优达学城无人驾驶工程师——P4车道线检测功能_第1张图片

第二步:对原始图像应用失真校正,这里是因为我们的摄像头拍出来的视频会有一定的畸变,所以我们要调整

img = cv2.imread('camera_cal/calibration1.jpg')
print(img.shape)
img_size = (img.shape[1],img.shape[0])
print(img_size)
# Do camera calibration given object points and image points
ret, mtx, dist, rvecs, tvecs = cv2.calibrateCamera(objpoints, imgpoints, img_size,None,None)#标定
#这个函数会返回标定结果、相机的内参数矩阵、畸变系数、旋转矩阵和平移向量。

# Save the camera calibration result for later use (we won't worry about rvecs / tvecs)
dist_pickle = {}
dist_pickle["mtx"] = mtx
dist_pickle["dist"] = dist
pickle.dump( dist_pickle, open( "camera_cal/wide_dist_pickle.p", "wb" ) )
def undistort(img):
    cal_pickle = pickle.load(open("camera_cal/wide_dist_pickle.p", "rb"))
    mtx = cal_pickle['mtx']
    dist = cal_pickle['dist']
    undist = cv2.undistort(img,mtx,dist,None,mtx)
    return undist
image_test = 'camera_cal/calibration1.jpg'
img_test = cv2.imread(image_test)
img_undistort = undistort(img_test)

plt.figure(figsize = (15,15))
plt.subplot(121)
plt.imshow(img_test)
plt.title('Original image')

plt.subplot(122)
plt.imshow(img_undistort)
plt.title('Undistort image')

效果图如下:

优达学城无人驾驶工程师——P4车道线检测功能_第2张图片

下面是真实情况下测试,可以看出差异。

image_test = 'test_images/test1.jpg'
img_test = plt.imread(image_test)
img_undistort = undistort(img_test)

plt.figure(figsize = (15,15))
plt.subplot(121)
plt.imshow(img_test)
plt.title('Original image')

plt.subplot(122)
plt.imshow(img_undistort)
plt.title('Undistort image')

优达学城无人驾驶工程师——P4车道线检测功能_第3张图片

第三步:使用颜色变换、渐变等创建阈值二值图像

#define functions
def grayscale(img):
    return cv2.cvtColor(img,cv2.COLOR_BGR2GRAY)

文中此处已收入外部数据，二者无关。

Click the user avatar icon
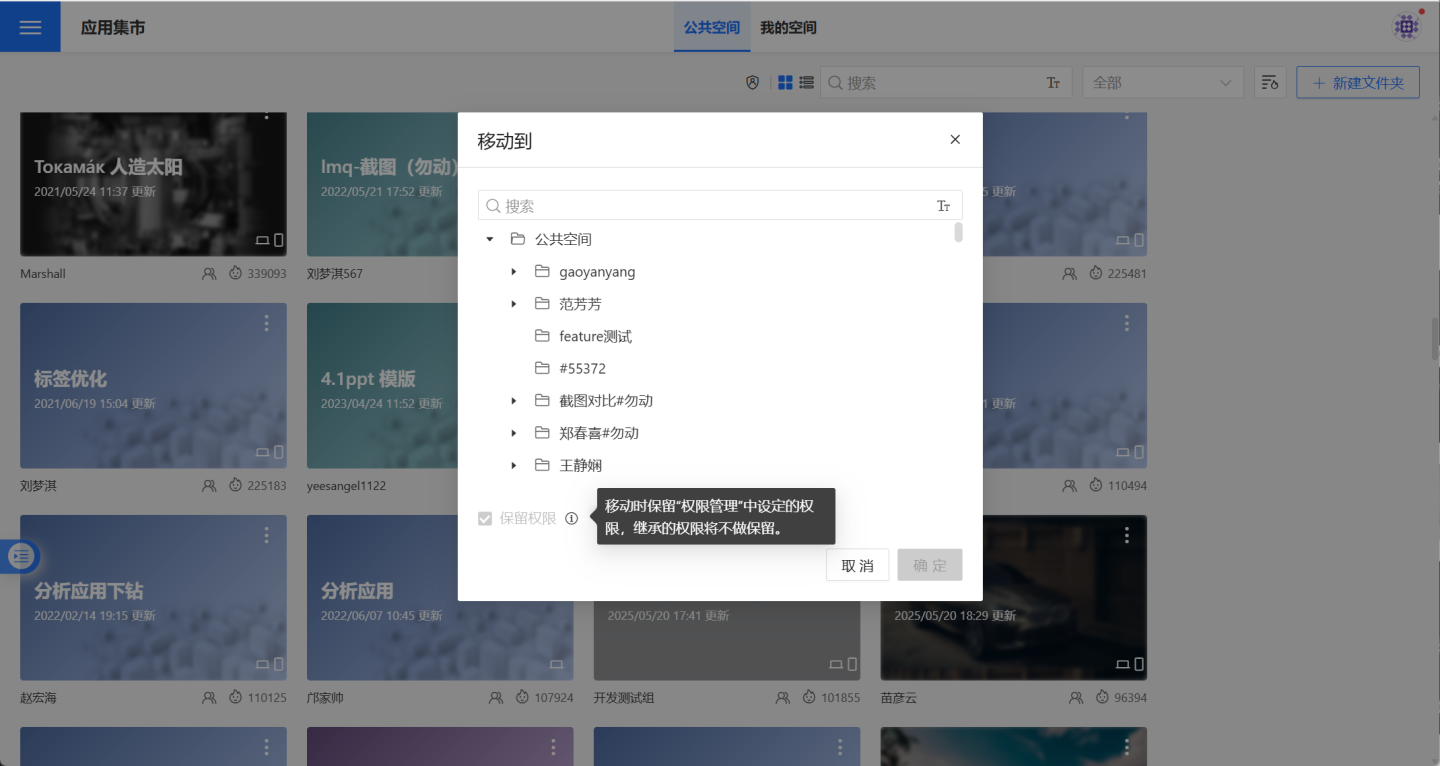This screenshot has height=766, width=1440. pos(1406,27)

def gaussian_blur(img,kernel_size):
    return cv2.GaussianBlur(img,(kernel_size,kernel_size),0)

def abs_sobel_thresh(img,orient = 'x',sobel_kernel = 3,thresh = (0,255)):
    gray = grayscale(img)
    
    if orient == 'x':
        abs_sobel = np.absolute(cv2.Sobel(gray,cv2.CV_64F,1,0,ksize = sobel_kernel))
    if orient == 'y':
        abs_sobel = np.absolute(cv2.Sobel(gray,cv2.CV_64F,0,1,ksize = sobel_kernel))
    
    scaled_sobel = np.uint8(255 * abs_sobel / np.max(abs_sobel))
    binary_output = np.zeros_like(scaled_sobel)
    binary_output[(scaled_sobel >= thresh[0]) & (scaled_sobel <= thresh[1])] = 1
    return binary_output

def mag_thresh(img, sobel_kernel=3, thresh=(0, 255)):

    # Apply the following steps to img
    # 1) Convert to grayscale
    gray = cv2.cvtColor(img,cv2.COLOR_RGB2GRAY)
    # 2) Take the gradient in x and y separatel
    sobel_x = cv2.Sobel(gray,cv2.CV_64F,1,0,ksize = sobel_kernel)
    #print(sobel_x)
    sobel_y = cv2.Sobel(gray,cv2.CV_64F,0,1,ksize = sobel_kernel)
    # 3) Calculate the magnitude 
    magnitude = np.sqrt(sobel_x ** 2 + sobel_y ** 2)
    # 4) Scale to 8-bit (0 - 255) and convert to type = np.uint8
    scale_factor = np.max(magnitude) / 255
    #print('scale_factor = ',scale_factor)
    magnitude = (magnitude / scale_factor).astype(np.uint8)
    # 5) Create a binary mask where mag thresholds are met
    binary_output = np.zeros_like(magnitude)
    # 6) Return this mask as your binary_output image
    binary_output[(magnitude >= thresh[0]) & (magnitude <= thresh[1])] = 1
    return binary_output
    
def dir_threshold(img, sobel_kernel=3, thresh=(0, np.pi/2)):
    # Grayscale
    gray = cv2.cvtColor(img, cv2.COLOR_RGB2GRAY)
    # Calculate the x and y gradients
    sobelx = cv2.Sobel(gray, cv2.CV_64F, 1, 0, ksize=sobel_kernel)
    sobely = cv2.Sobel(gray, cv2.CV_64F, 0, 1, ksize=sobel_kernel)
    # Take the absolute value of the gradient direction, 
    # apply a threshold, and create a binary image result
    absgraddir = np.arctan2(np.absolute(sobely), np.absolute(sobelx))
    #print(absgraddir)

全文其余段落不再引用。